Data for analysis below:
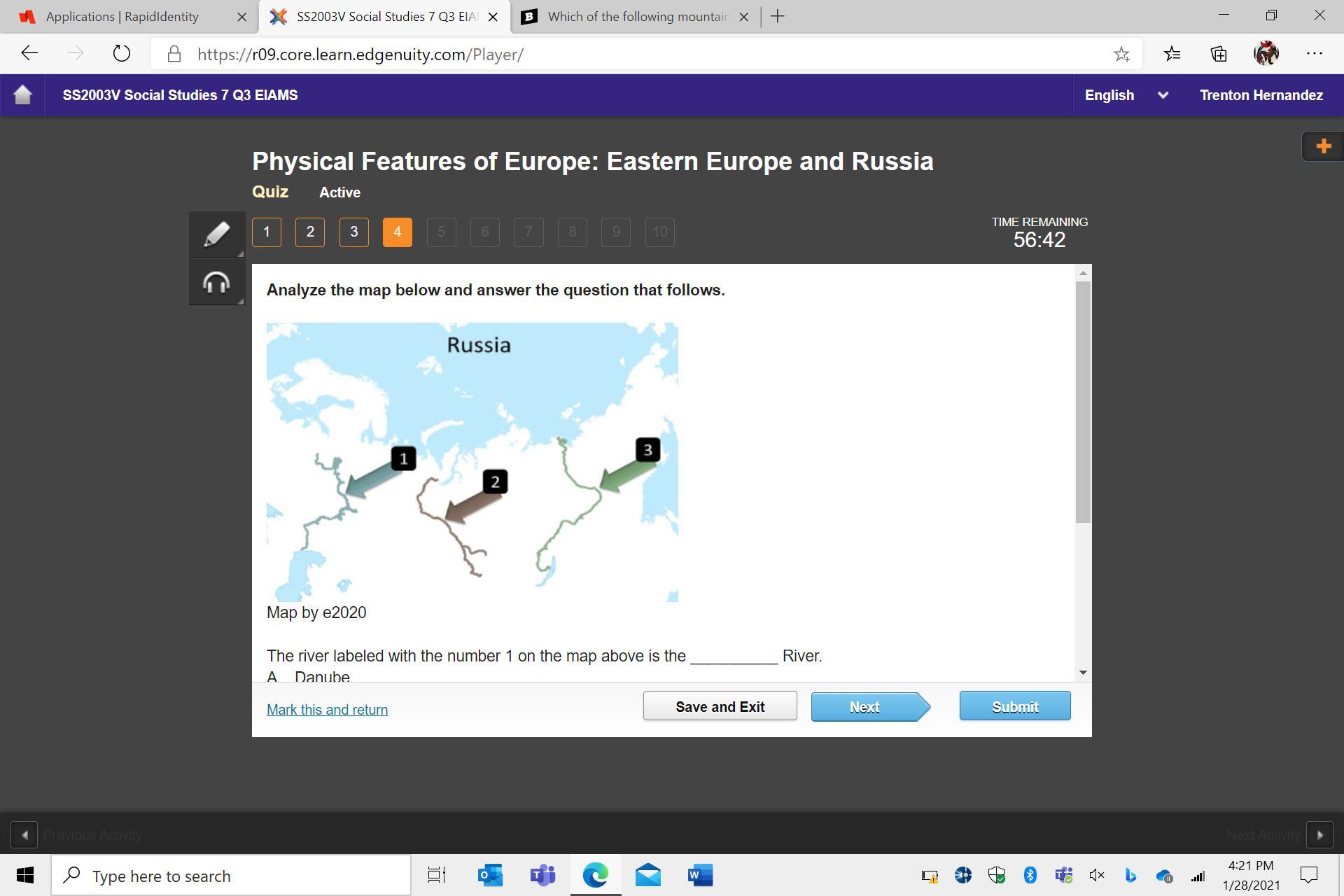The image size is (1344, 896).
Task: Open the Trenton Hernandez user menu
Action: pyautogui.click(x=1261, y=95)
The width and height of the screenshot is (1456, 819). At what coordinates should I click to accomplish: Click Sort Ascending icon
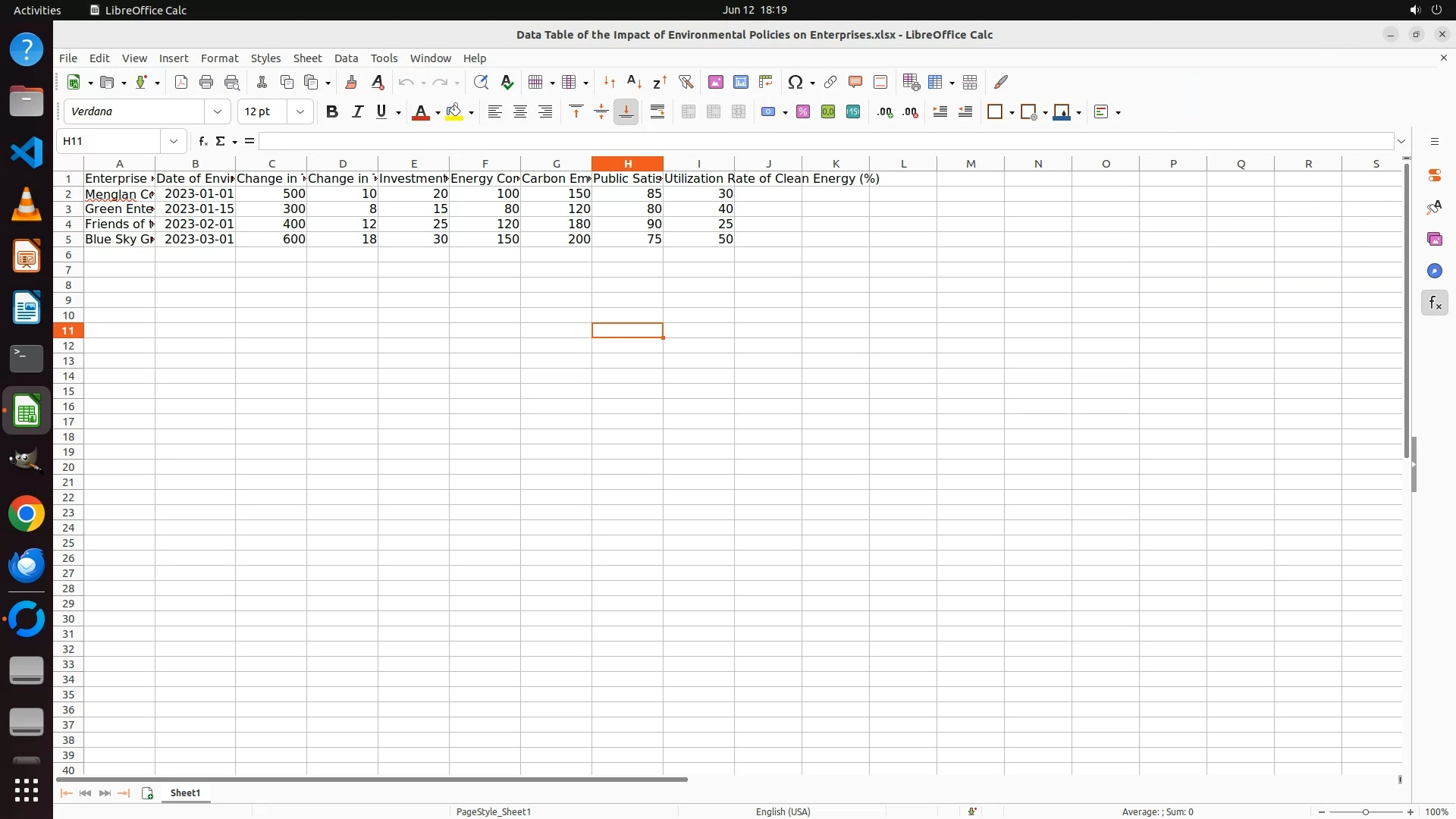click(635, 82)
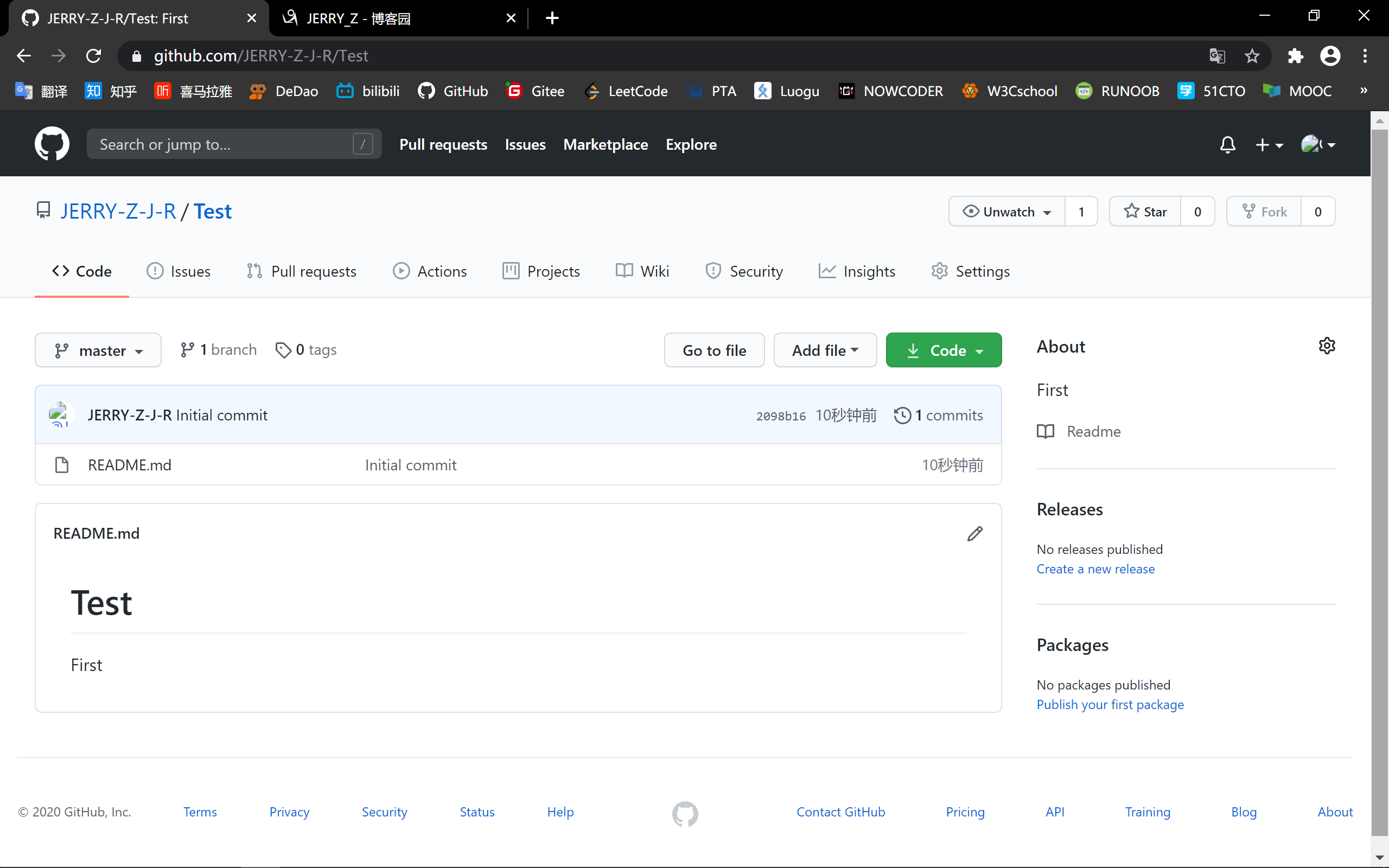Open About settings gear icon
The height and width of the screenshot is (868, 1389).
click(x=1327, y=346)
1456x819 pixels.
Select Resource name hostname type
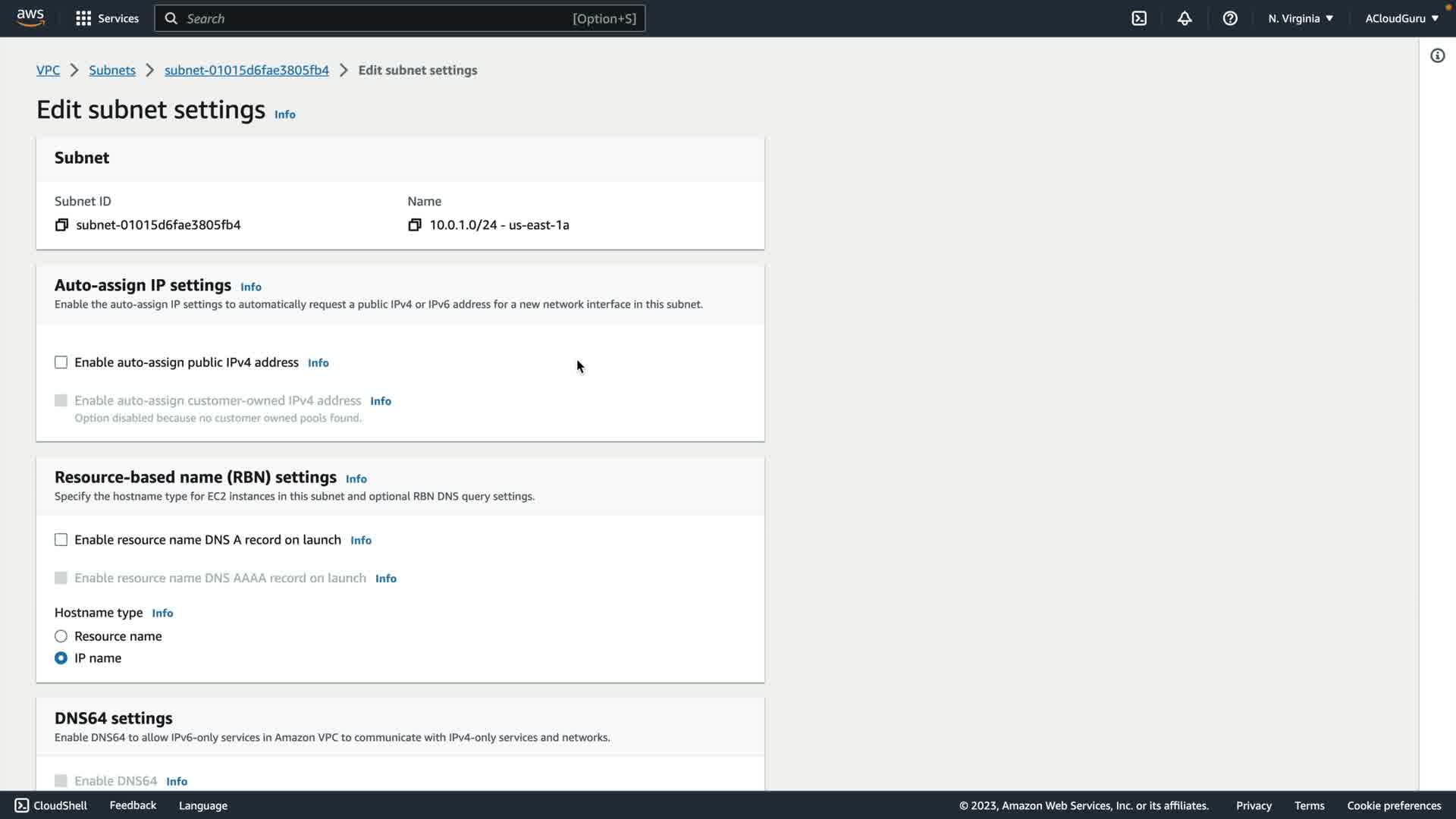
End of Data for analysis.
◆ Activity ◆
With the pictures omitted, copy the entries above exactly from the line containing "The width and" through the line containing "1456x819 pixels.", both lines included.

◆ Reply to the task ◆
The width and height of the screenshot is (1456, 819). At what coordinates should I click to accomplish: Click Sort Ascending icon
click(635, 82)
Open About settings gear icon
The height and width of the screenshot is (868, 1389).
click(x=1327, y=346)
1456x819 pixels.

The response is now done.